Here is a primer on how AI/ML algorithms can be used to monitor corporate correspondence for increasingly sophisticated (spear)phishing scams

Urgent messages to “click here” or “log in to view a statement” often pressure potential victims to inadvertently install malware or key-in their private information into a fake page.

As phishing schemes burgeon and evolve in sophistication, cybersecurity defenders are boosting vigilance with AL and ML algorithms to intercept attacks and manage cyber risks.

Zac Amos

Features Editor
zac@rehack.com

AI and ML algorithms can now be used to understand the methods and structural layouts of human correspondence to alert users and IT teams of potential danger or abnormalities.

By using cybersecurity solutions powered by predictive machine learning, any organization can strengthen its defense against malicious phishing attacks, spam and malware.

The four aspects of AI detection

By searching in four aspects of emails, AI systems can detect potential attacks and notify IT for attention. The four are structural anomalies; context and history; tone of voice; and organizational patterns.

Structural anomalies
AI detection engines seek to understand suspicious behavior at the base level. There is more to a phishing scheme than urgent subject messages and unusual phrasing. Instead, AI analyzes everything from the sender, recipient, subject line, data and attachments, location and time.

AI can even identify email spoofing, wherein malicious parties forge a familiar identity. Workers probably inherently trust a message appearing to originate from someone they are with, so they are more likely to reply and divulge sensitive information. However, the machine learning component of an AI detection system would identify these anomalies and report the danger before the employee could even react.

Next, the headers of legitimate emails contain unique tracking data or information about the sender. Phishing schemes often lack these headers and non-Gmail messages may utilize them — this structural misalignment would be a huge red flag for machine learning.

Finally, every message contains IP addresses that link them to their place and time in the world. A message with a United States IP address pings as suspicious when the user has usually logged in from Japan. Although hackers can forge IP chains, AI is still one step ahead. Noting the number of hops to arrive at the recipient can yield a clue — the usual email hops one or two times, but forged IPs would require triple that amount.
Context and history
Beyond analyzing the email structure, language and context are vital to the AI system’s decisions. Has someone from the sales department never directly messaged the accounting intern before? This may be a yellow flag for the algorithm. It marks other common phrasings and requests in phishing schemes such as:
- Requests for sensitive information like card numbers, passwords and company information
- A disconnect between the subject line and the content. These messages may be auto-generated, therefore coming across as strange or confusing
- Misspellings, odd phrasings and grammatical errors — possible signs of auto-generated content
- Call for urgency — hackers use this tactic to scare the user into downloading or entering information without thinking clearly
AI recognizes these common signs and works to differentiate between regular communications and schemes.
Tone of voice
Over time, machine learning will have detected a user’s unique tone and style to get a clear picture of ‘normal’ behavior.

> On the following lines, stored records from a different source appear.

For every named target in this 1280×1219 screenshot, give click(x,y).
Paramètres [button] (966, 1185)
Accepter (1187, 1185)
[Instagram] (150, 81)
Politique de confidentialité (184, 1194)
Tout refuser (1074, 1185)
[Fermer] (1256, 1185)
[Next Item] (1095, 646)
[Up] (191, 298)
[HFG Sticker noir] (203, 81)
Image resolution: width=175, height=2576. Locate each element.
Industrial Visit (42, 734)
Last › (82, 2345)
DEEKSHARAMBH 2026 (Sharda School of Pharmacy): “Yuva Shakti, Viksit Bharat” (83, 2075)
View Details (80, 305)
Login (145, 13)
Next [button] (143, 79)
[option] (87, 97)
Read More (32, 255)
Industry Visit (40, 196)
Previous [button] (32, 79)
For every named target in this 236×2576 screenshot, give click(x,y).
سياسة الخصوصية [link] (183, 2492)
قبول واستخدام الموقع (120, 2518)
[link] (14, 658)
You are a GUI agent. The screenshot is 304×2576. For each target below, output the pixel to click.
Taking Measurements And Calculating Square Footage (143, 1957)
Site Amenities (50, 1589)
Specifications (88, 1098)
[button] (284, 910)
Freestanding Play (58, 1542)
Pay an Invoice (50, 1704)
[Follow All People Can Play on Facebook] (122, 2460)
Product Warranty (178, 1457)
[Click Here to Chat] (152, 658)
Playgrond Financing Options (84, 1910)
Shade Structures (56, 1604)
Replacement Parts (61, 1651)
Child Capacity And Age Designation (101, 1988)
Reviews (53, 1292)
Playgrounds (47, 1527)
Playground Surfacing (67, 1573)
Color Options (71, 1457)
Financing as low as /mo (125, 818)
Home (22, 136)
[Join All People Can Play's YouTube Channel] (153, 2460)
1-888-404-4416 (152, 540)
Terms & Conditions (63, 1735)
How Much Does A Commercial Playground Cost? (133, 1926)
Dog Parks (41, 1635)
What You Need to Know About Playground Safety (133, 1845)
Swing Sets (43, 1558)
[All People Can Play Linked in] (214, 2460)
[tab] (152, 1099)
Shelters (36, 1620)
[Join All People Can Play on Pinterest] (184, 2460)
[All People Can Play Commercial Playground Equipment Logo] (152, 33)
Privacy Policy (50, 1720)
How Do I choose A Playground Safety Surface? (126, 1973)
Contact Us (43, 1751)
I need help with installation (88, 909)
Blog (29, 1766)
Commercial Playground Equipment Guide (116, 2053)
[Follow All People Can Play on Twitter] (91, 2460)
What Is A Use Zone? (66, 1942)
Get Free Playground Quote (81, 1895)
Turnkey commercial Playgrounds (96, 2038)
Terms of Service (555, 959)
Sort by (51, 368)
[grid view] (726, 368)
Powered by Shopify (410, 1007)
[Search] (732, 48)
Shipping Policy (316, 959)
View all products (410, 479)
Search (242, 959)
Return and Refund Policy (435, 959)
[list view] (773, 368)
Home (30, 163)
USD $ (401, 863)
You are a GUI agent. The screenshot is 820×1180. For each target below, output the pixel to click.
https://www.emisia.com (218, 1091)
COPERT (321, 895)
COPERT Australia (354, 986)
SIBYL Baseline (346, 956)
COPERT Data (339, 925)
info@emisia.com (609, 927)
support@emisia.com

Is there a particular phrasing or sign-off that a worker uses often? What about the use of emojis or punctuation? Some people’s messages are rife with smiley faces and exclamation points, so a serious or sparse email would be cause for concern.

Natural language processing trains AI to understand human communication down to the structural level. Every person has a unique way of texting or speaking, so AI focuses on these patterns and stylings to understand what may be a message that is outside of typical behavior.
Organization patterns
Machine learning algorithms analyze behavior patterns from the entire organization to detect spear phishing. Instead of sending generic spam emails to thousands of people, attackers can spear-phishing — target only high-level individuals with access to critical data.

Detecting targeted and stylized attacks requires the algorithm to “learn” how people in the organization communicate: in terms of frequency, hierarchy, user profile, functional roles and identity.

To reduce false positives and alarms, the algorithm has to take into account the common occurrence of workers and outsiders communicating for the first time in emails. The more the AI understands the company’s infrastructure, the more it can recognize what is unusual.

Implementing phishing-detection AI

All organizations should include AI detection algorithms on every device, offline or on. From the CEO down to the office interns, anyone can fall victim to an attack, so cover every potential gap with the smart detection software.

IT teams must also monitor the data and findings of the algorithms. What patterns is it recognizing, and what does it need to learn? Is there a development in phishing tactics IT teams can teach?

The amount of necessary computational power needed to host such AI is also rapidly growing to include everything from specialized machine learning equipment to the natural language processing used to discern unique voice patterns in communications. This means organizations without the in-house resources may need to outsource or turn to cloud solutions to manage the growing volume of daily attacks.

Finally, implementing AI detection software does not mean employees should be unaware of phishing tactics. Organizations need to equip teams with phishing awareness and methods of response. For example, IT teams can show staff members examples of phishing emails caught by the AI. Seeing the direct threat gives them more immediate context.